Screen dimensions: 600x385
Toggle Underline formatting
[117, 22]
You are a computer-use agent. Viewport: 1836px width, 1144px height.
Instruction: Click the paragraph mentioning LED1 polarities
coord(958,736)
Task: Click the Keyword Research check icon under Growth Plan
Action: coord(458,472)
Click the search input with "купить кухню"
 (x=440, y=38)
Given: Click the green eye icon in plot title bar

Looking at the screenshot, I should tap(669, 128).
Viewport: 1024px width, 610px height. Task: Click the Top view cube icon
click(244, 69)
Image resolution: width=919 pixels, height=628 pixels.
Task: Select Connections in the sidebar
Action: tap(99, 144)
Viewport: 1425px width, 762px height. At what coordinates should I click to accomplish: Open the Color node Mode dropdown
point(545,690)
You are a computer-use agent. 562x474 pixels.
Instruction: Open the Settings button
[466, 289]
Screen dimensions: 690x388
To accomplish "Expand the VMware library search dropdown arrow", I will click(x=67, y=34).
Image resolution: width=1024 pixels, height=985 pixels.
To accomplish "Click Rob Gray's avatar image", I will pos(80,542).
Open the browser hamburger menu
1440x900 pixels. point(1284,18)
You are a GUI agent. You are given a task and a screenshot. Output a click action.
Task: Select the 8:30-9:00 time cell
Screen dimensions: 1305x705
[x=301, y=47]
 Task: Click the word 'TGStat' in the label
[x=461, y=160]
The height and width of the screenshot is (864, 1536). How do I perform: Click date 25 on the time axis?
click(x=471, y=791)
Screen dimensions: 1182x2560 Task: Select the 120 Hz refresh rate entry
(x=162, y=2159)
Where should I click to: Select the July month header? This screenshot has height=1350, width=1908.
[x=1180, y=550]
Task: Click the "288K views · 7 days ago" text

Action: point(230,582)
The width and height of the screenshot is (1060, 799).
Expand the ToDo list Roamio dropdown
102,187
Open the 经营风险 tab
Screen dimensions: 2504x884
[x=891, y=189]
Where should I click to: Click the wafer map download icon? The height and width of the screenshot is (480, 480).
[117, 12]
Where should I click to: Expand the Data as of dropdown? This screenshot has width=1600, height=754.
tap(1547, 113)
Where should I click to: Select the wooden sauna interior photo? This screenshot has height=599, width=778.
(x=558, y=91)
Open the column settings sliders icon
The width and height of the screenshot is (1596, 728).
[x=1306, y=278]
****************
* _Exercise objective_: Output the whole listing exactly.

* _Task output_:
Screen dimensions: 600x385
Toggle Underline formatting
[117, 22]
You are a computer-use agent. Viewport: 1836px width, 1144px height.
Instruction: Click the paragraph mentioning LED1 polarities
coord(958,736)
Task: Click the Keyword Research check icon under Growth Plan
Action: coord(458,472)
Click the search input with "купить кухню"
 (x=440, y=38)
Given: Click the green eye icon in plot title bar

Looking at the screenshot, I should tap(669, 128).
Viewport: 1024px width, 610px height. Task: Click the Top view cube icon
click(244, 69)
Image resolution: width=919 pixels, height=628 pixels.
Task: Select Connections in the sidebar
Action: tap(99, 144)
Viewport: 1425px width, 762px height. At what coordinates should I click to accomplish: Open the Color node Mode dropdown
point(545,690)
You are a computer-use agent. 562x474 pixels.
Instruction: Open the Settings button
[466, 289]
Screen dimensions: 690x388
To accomplish "Expand the VMware library search dropdown arrow", I will click(x=67, y=34).
Image resolution: width=1024 pixels, height=985 pixels.
To accomplish "Click Rob Gray's avatar image", I will pos(80,542).
Open the browser hamburger menu
1440x900 pixels. point(1284,18)
You are a GUI agent. You are given a task and a screenshot. Output a click action.
Task: Select the 8:30-9:00 time cell
Screen dimensions: 1305x705
[x=301, y=47]
 Task: Click the word 'TGStat' in the label
[x=461, y=160]
The height and width of the screenshot is (864, 1536). How do I perform: Click date 25 on the time axis?
click(x=471, y=791)
Screen dimensions: 1182x2560 Task: Select the 120 Hz refresh rate entry
(x=162, y=2159)
Where should I click to: Select the July month header? This screenshot has height=1350, width=1908.
[x=1180, y=550]
Task: Click the "288K views · 7 days ago" text

Action: point(230,582)
The width and height of the screenshot is (1060, 799).
Expand the ToDo list Roamio dropdown
102,187
Open the 经营风险 tab
Screen dimensions: 2504x884
[x=891, y=189]
Where should I click to: Click the wafer map download icon? The height and width of the screenshot is (480, 480).
[117, 12]
Where should I click to: Expand the Data as of dropdown? This screenshot has width=1600, height=754.
tap(1547, 113)
Where should I click to: Select the wooden sauna interior photo? This screenshot has height=599, width=778.
(x=558, y=91)
Open the column settings sliders icon
The width and height of the screenshot is (1596, 728).
[x=1306, y=278]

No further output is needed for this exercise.